Your goal ▸ In the piece below about Hans Kung's book, what was the title of the Karl Rahner interview published in 1990?

++++ Source

12Oct Pope Francis should restore Hans Kung’s credentials as a Catholic Teacher

This week saw the English publication of Hans Kung’s book ‘Can we save the Catholic Church? Now in his mid-eighties, a prophetic voice in the Church during and since the Vatican Council, Kung continues his critical analysis of the Church he has been faithful to all his life. This latest book, one in a long line of publications over the years by Kung, is incisive and sharp, as is so much of his writing. It is also a very accessible read. He examines, over a text running to some 350 pages, the historical background detail that precedes our present circumstances.

Much of his criticism surrounds the absolutist-centralist position of the papacy and the evident need for the collegiality propounded by the Council to become a reality. He refers to Karl Rahner’s interview published in 1990, “Faith in a Wintry Season”, published some six years after his death in ‘84. In this interview Rahner described the Church as having fallen in to a “Wintry Season”, an apt description of the early years of John Paul II and in the years that followed his pontificate and that of Benedict, the gradual wind-back of the vision that sparkled in expectancy with the conclusion of the Council, continued apace.

++++++++
++++ Supplied records

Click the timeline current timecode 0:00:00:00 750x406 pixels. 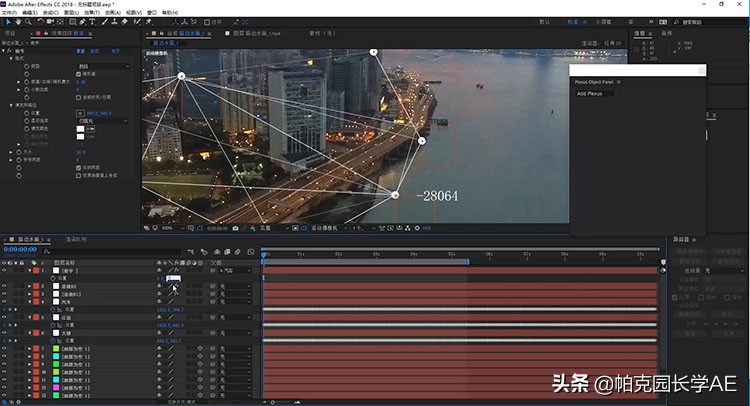[x=20, y=250]
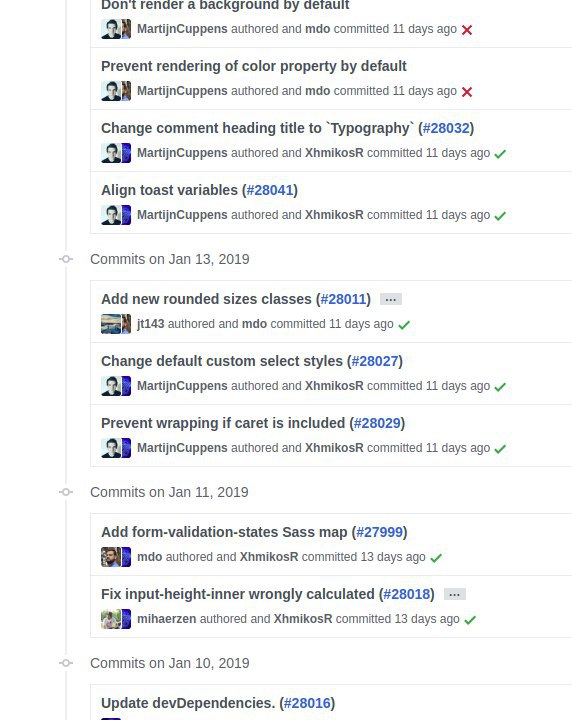Click failed build X for 'Prevent rendering of color property'

tap(467, 92)
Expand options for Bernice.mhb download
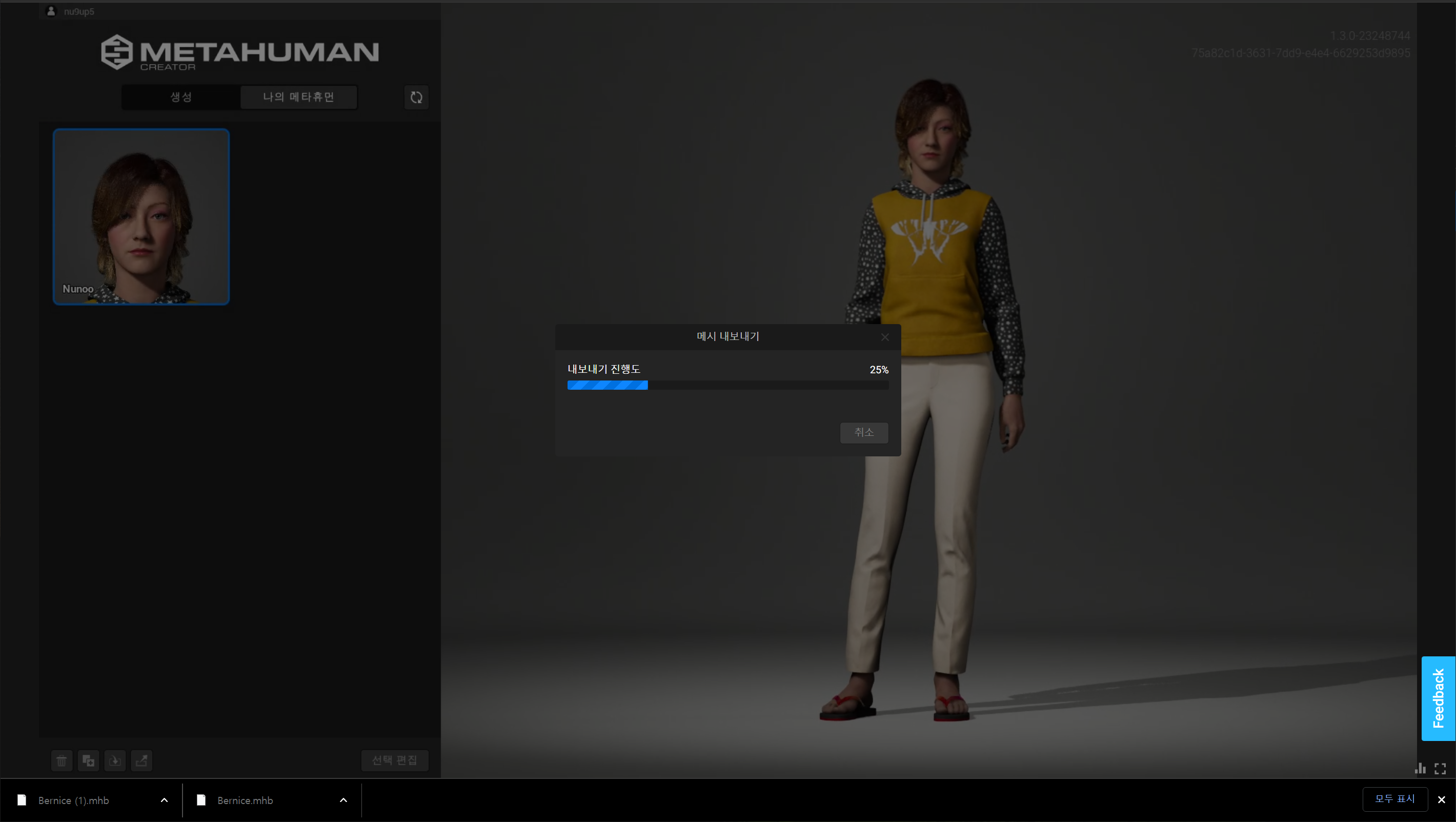 [343, 800]
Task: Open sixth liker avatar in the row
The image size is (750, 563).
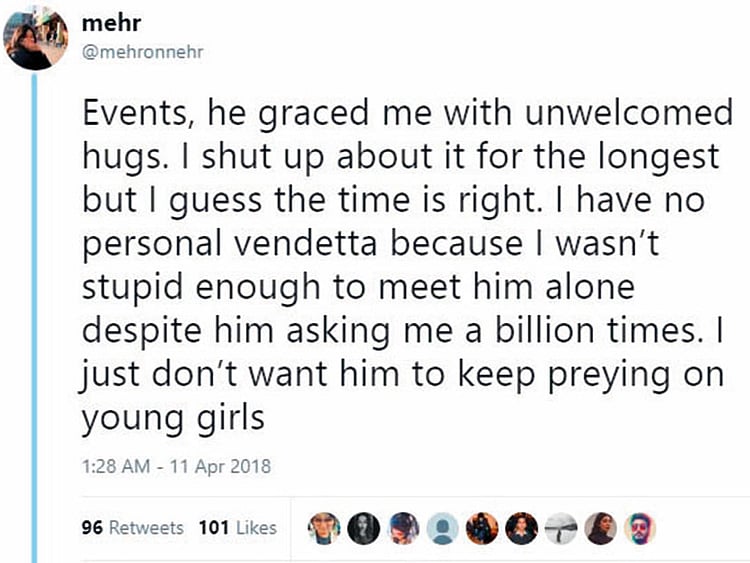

++++++++

Reply to the exercise ▸ "Faith in a Wintry Season"